** WHAT YOU HAVE TO DO **
How would you translate this sentence from the post about the upcoming Royal Tenenbaums episode into Spanish: "What are some topics or aspects of the film you’d want us to discuss?"

** PAGE TEXT **
════════
SakeTami
beyondthescreenplay
beyondthescreenplay

patreon


Our next episode is on The Royal Tenenbaums — what should we talk about?


In our latest episode on The Sixth Sense (out today), we announced our next episode is on Wes Anderson's The Royal Tenenbaums! What are some topics or aspects of the film you’d want us to discuss? Let us know in the comments below, and upvote ones you agree with!

Comments

Wardrobe!

this movie fr the big sads, but also the funny hahas 😌✊

jimmy bolland

Along the lines of what others have pointed out, what strikes me most about the film looking back on it is the degree to which we have a pretty good sense of who the characters are, what they want, and what they’re missing, and yet there’s a huge cast of them. How does the film manage to juggle all of these characters while making them distinct and making them known to the audience? I think only a part of it is how Anderson makes them all super visually distinct and unmistakeably specific, but beyond that what is he doing to manage all of these characters and present them to the audience?
════════
(Rows drawn from a dataset)
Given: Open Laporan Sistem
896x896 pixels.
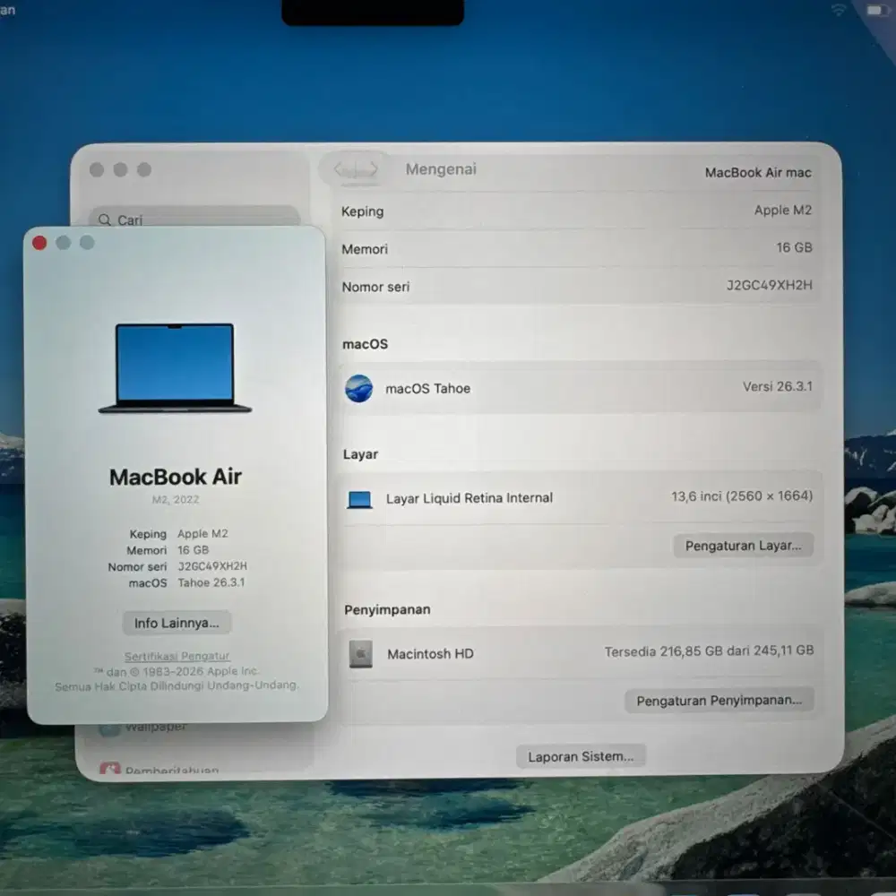Looking at the screenshot, I should (x=581, y=755).
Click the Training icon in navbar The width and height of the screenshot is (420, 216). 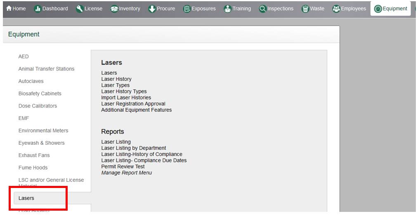point(227,9)
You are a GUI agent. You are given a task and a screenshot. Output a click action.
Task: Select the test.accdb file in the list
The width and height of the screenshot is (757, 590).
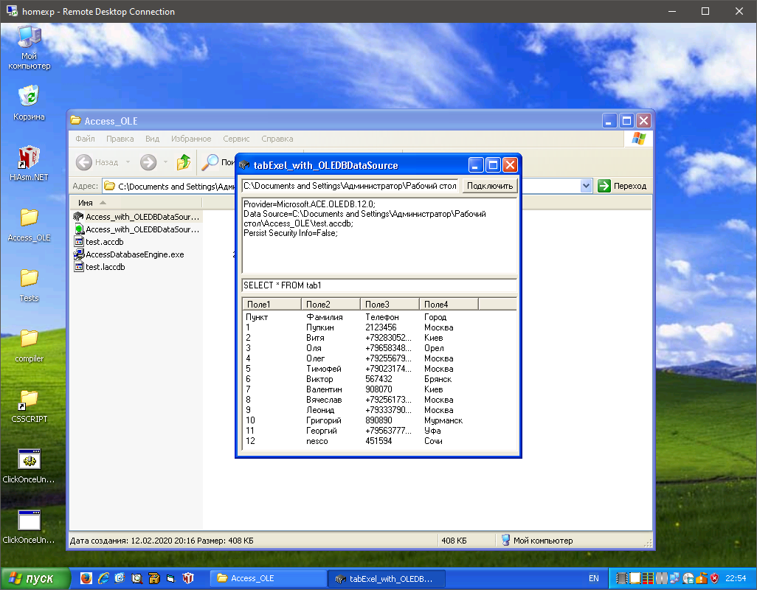[104, 242]
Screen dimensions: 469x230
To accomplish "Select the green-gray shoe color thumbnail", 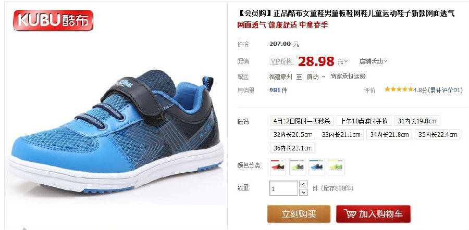I will [x=298, y=167].
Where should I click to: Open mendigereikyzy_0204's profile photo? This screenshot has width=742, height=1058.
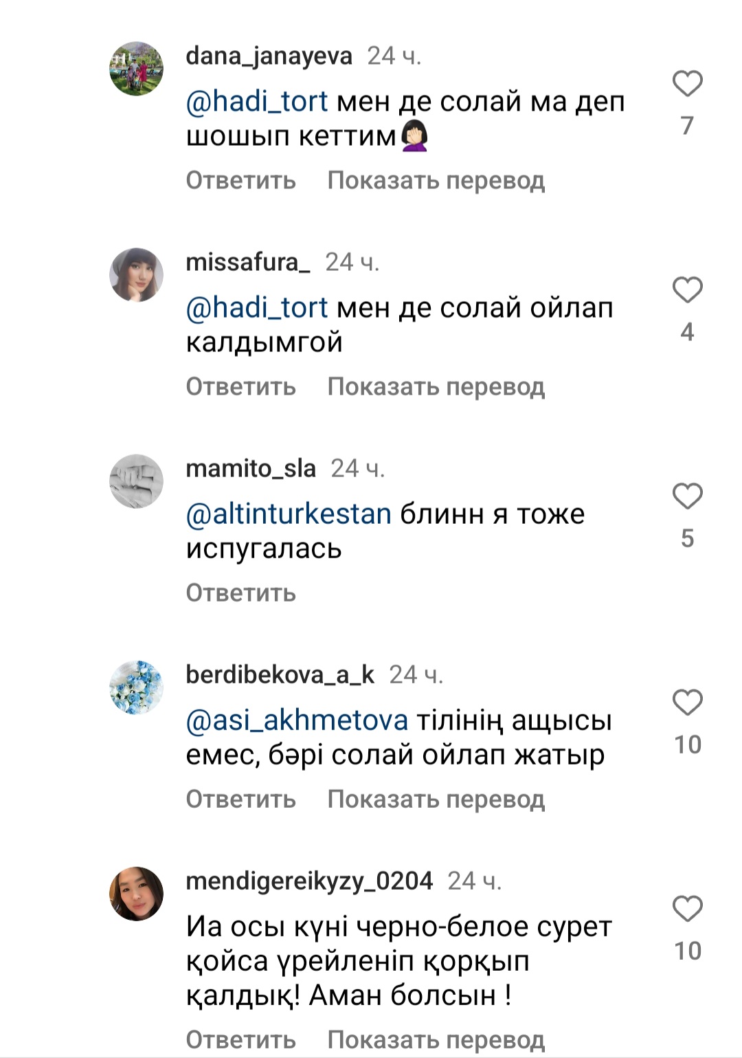[137, 894]
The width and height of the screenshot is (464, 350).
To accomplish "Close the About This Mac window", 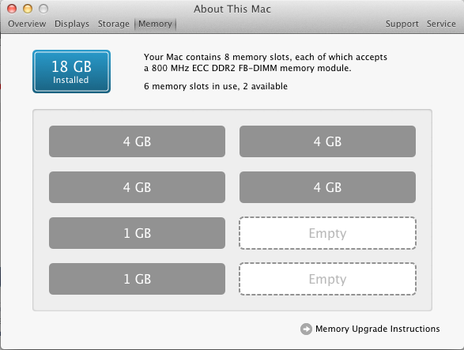I will click(x=12, y=9).
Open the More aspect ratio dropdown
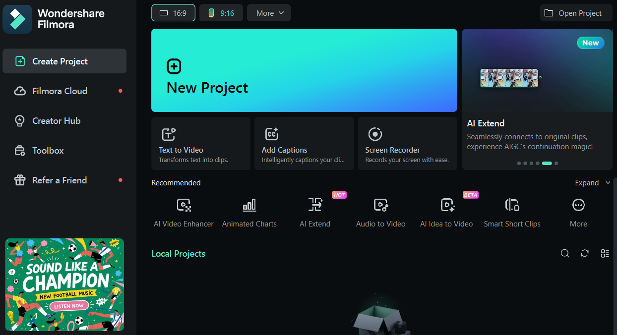This screenshot has height=335, width=617. point(269,13)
════════
** SOLUTION TO THIS PROBLEM **
¿Qué temas o aspectos de la película les gustaría que tratáramos?